Loose-Leaf Lettuce Produces Earlier Crops

By Jim Janke | Jan 09, 2014

We’ve been growing loose-head lettuce varieties like ‘Buttercrunch’ for many years. Plants started from seed indoors in early February go into the garden in late March. Depending on the variety and outdoor temperatures the plants are ready to harvest a month or so later. Seeding every few weeks gives us a continuous supply of fresh lettuce all summer.

Yet on this schedule our first crop isn’t until late April or early May. Loose-leaf lettuce matures faster than head lettuce, and is available in many more colors and textures, so we decided to try it in planters on our deck. Here’s what happened.

In early February (indoors) we scattered seeds on the surface of a seed starting mix, pressed the seeds into the soil, and covered lightly with milled sphagnum moss. We placed the seed flats in a tray of water and covered with clear plastic to maintain high humidity. Seeds germinated in a couple of days, and the plants grew quickly.

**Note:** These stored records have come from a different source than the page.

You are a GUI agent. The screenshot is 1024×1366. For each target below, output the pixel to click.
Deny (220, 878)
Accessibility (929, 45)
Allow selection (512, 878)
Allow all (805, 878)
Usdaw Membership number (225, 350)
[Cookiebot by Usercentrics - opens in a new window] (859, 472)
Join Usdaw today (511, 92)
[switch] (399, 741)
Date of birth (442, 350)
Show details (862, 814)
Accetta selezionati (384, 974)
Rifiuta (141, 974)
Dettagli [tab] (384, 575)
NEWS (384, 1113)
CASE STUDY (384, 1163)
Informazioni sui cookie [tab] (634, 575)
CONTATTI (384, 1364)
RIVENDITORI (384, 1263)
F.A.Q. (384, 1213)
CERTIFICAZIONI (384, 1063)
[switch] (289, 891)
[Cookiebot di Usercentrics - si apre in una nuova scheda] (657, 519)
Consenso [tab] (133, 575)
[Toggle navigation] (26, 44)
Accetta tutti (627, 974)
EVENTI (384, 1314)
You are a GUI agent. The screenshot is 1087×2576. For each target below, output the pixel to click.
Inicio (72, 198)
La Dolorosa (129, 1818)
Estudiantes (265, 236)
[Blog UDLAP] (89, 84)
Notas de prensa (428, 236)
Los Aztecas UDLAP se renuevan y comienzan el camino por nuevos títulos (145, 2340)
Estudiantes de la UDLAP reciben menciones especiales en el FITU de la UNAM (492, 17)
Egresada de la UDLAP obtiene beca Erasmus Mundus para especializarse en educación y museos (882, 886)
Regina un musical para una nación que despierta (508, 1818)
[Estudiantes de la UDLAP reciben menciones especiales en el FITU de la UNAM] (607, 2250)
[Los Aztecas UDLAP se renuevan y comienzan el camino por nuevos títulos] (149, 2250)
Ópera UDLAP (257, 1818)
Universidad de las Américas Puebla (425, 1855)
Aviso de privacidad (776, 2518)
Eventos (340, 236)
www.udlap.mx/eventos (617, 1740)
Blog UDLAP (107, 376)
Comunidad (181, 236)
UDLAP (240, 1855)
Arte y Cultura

Three weeks later seedlings were transplanted into 5 by 17 inch planters filled with a mixture of bagged topsoil and peat based planting mix. Each planter had space for about 30 seedlings. The containers were moved to a protected area of the deck and covered with shade netting for a week or so to acclimatize the young plants to sun and wind. Our harvest started 5 to 6 weeks after seeding, a lot sooner than for loose-head lettuce. Cutting the lettuce with scissors about a half inch from the soil allowed the leaves to re-grow quickly, providing a second harvest a couple of weeks later.

Lessons learned (so far):

  • Seed packets with more than one type of lettuce (like mesclun mixes) haven’t worked for us. The first type to germinate can smother those that sprout later.
  • Seeding inside resulted in much better germination rates because the environment could be controlled more easily. Lettuce seed is viable for a long time; we got excellent germination from seeds 3 or more years old.
  • Placing the planters on a utility cart (our “lettuce factory”) made it easy to move them into shade on warm days or into the house if a hard freeze was predicted.  If the planters contained soil that had been used previously for flowers, a lot of flower seedlings (in our case, petunias) sprouted as the lettuce grew. These “volunteers” were a pain to remove.
  • Planters need to be watered often, and this washes nitrogen out of the soil that is needed for foliage growth. Slow release fertilizers keep nitrogen in the container for a longer time. And using planters with reservoirs minimizes the number of times you have to water, so the nitrogen doesn’t wash out as quickly.
  • Our favorite red-leafed varieties were ‘Red Velvet’ (similar to ‘Red Sails’) and ‘Revolution’. They had excellent flavor and texture, and didn’t turn bitter as quickly as other varieties.
  • Mid-summer crops were poor last year. Either the temperature was too high for the lettuce to grow well, or it rained so often that there wasn’t enough sunshine. Or maybe I re-used the same planter too many times and the soil got compacted. We might skip the May and June seedings this year.

Try growing lettuce and other loose-leaf vegetables like spinach and arugula in containers. You’ll be surprised how easy this is.